[Items from a dataset]
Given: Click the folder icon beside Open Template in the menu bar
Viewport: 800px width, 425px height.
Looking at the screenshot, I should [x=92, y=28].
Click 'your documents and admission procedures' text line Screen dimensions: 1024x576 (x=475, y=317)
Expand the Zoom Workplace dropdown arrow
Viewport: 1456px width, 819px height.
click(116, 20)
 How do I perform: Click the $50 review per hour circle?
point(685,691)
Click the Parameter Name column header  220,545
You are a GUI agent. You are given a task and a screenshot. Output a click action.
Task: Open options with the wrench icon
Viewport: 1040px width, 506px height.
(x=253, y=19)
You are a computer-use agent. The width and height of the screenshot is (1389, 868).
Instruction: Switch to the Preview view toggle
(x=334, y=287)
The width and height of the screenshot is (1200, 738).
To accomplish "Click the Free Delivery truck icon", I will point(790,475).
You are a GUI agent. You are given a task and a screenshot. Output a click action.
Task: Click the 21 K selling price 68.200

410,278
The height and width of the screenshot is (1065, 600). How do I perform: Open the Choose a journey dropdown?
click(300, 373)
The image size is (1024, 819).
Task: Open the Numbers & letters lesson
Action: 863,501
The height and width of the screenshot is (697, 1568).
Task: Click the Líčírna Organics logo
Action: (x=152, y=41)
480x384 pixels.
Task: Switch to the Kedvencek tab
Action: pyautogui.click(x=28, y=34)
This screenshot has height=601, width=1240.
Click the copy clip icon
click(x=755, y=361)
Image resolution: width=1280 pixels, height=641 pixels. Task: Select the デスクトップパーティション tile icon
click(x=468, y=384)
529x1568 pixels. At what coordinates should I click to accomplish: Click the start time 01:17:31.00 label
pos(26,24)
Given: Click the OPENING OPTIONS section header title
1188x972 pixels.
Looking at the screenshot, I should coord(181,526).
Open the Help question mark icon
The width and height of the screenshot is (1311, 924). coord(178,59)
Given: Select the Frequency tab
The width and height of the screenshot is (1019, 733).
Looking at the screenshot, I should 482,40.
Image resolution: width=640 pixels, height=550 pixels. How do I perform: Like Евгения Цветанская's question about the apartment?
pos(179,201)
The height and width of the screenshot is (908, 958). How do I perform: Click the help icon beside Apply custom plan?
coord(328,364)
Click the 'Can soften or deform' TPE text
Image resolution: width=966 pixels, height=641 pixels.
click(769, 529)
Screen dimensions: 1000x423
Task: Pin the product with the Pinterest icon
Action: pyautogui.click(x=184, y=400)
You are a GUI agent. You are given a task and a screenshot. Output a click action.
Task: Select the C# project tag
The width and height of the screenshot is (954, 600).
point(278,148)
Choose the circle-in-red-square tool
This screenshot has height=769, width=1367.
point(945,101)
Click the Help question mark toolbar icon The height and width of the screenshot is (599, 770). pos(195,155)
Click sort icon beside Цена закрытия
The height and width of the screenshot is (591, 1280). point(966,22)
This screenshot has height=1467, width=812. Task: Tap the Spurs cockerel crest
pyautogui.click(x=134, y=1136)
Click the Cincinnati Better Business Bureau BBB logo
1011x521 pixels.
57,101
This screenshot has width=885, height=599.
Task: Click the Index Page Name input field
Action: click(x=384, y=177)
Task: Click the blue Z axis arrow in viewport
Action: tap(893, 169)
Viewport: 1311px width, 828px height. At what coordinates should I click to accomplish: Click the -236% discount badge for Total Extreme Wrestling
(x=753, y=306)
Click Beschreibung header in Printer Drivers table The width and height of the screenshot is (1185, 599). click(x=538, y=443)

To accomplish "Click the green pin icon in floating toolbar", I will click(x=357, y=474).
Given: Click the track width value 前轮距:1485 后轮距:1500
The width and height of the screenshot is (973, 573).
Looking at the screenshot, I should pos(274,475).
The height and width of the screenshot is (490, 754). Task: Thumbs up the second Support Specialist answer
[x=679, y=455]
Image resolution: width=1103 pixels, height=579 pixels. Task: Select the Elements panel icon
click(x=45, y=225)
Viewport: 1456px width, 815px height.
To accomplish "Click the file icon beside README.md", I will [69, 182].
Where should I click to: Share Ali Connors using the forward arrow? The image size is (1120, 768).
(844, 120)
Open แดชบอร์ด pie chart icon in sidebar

**Task objective**
How many lines of the entries hold the word "header"? Respond with the number alone.

**Result of this exercise**
3